Oh, and Red Rick, you forgot Mara Abbott, Evelyn Stevens, Megan Guarnier and Coryn Rivera ;)
 
i think the lower weight strategy of EF went all wrong for a lot of riders in EF. For some lower weight means lower power/weight like Fuglsang., EF probably insists on some lower weight. A lot of their riders have ended up burnt out like this. Just because it worked with Wiggins. I think he had the talent to win a GT definately podium but his utter focus on TDF meant he has no GT on his palmares.
He hasn’t focused on Tour GC since 2016. He even rode Giro/Vuelta in 2017. If the chance for a GT podium was there for him, he would’ve taken it.

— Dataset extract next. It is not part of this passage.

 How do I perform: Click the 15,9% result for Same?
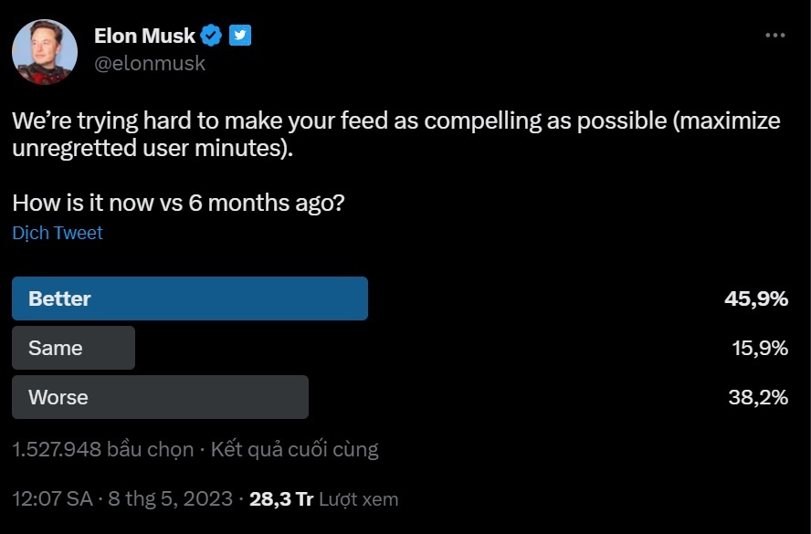759,348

EF are a weird team, and what they do works for some, and not for others. But TJ’s results in his last 2 years with BMC were already trending down, before he joined EF, so I wouldn’t put all the “blame” there.
 
  • Like
Reactions: Sandisfan
i think the lower weight strategy of EF went all wrong for a lot of riders in EF. For some lower weight means lower power/weight like Fuglsang., EF probably insists on some lower weight. A lot of their riders have ended up burnt out like this. Just because it worked with Wiggins. I think he had the talent to win a GT definately podium but his utter focus on TDF meant he has no GT on his palmares.

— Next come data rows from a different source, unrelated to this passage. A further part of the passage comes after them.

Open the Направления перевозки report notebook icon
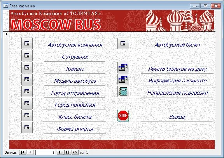 click(x=123, y=91)

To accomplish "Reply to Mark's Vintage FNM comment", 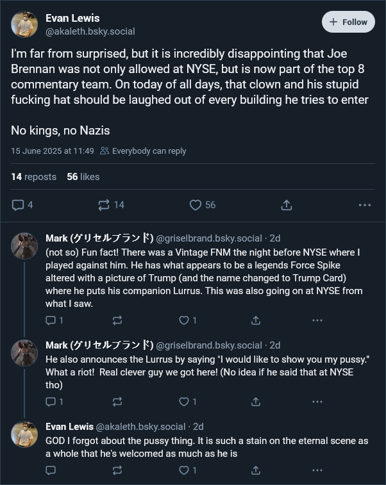I will [51, 320].
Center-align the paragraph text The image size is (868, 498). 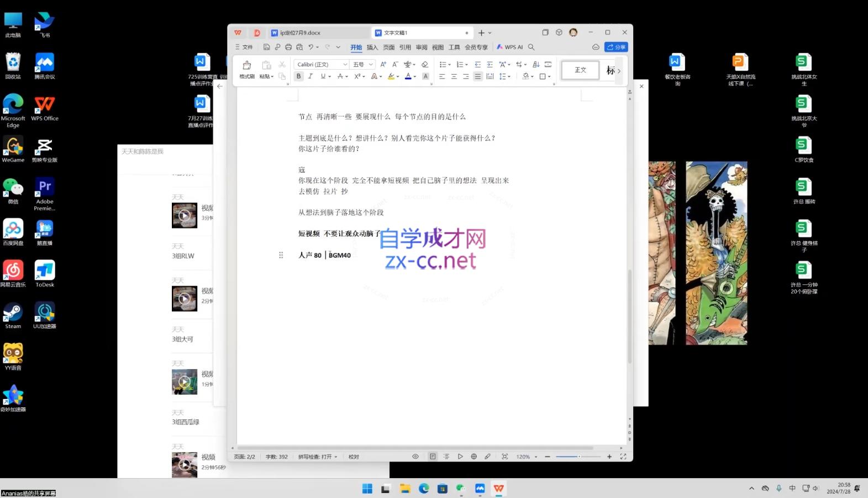(x=454, y=76)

I remember seeing their team at the TOTA in 2017, between Rolland, Dombrowski and Carthy they were all scary thin, Formolo was still the most normal looking guy among their climbers/gc riders.
 
  • Wow
Reactions: Sandisfan
Farrar also gets a few extra points for an American winning a TDF stage on the 4th of July;) I was in France at the time (and went to see a subsequent stage finish at Mur-de-Bretagne) and the French papers all made a big deal about him winning on the 4th, but when reporters asked Tyler about it after the stage, he said I didn’t even register for him that it was the 4th. :) Which makes sense because I’m sure for the riders during a GT , their mental calendars are like, “today is Stage 3, Olonne-sur-Met to Redon, 198 km, flat,” rather than a specific date.
 
Farrar also gets a few extra points for an American winning a TDF stage on the 4th of July;) I was in France at the time (and went to see a subsequent stage finish at Mur-de-Bretagne) and the French papers all made a big deal about him winning on the 4th, but when reporters asked Tyler about it after the stage, he said I didn’t even register for him that it was the 4th. :) Which makes sense because I’m sure for the riders during a GT , their mental calendars are like, “today is Stage 3, Olonne-sur-Met to Redon, 198 km, flat,” rather than a specific date.

And towards the end of the race they might even lose track of where they are.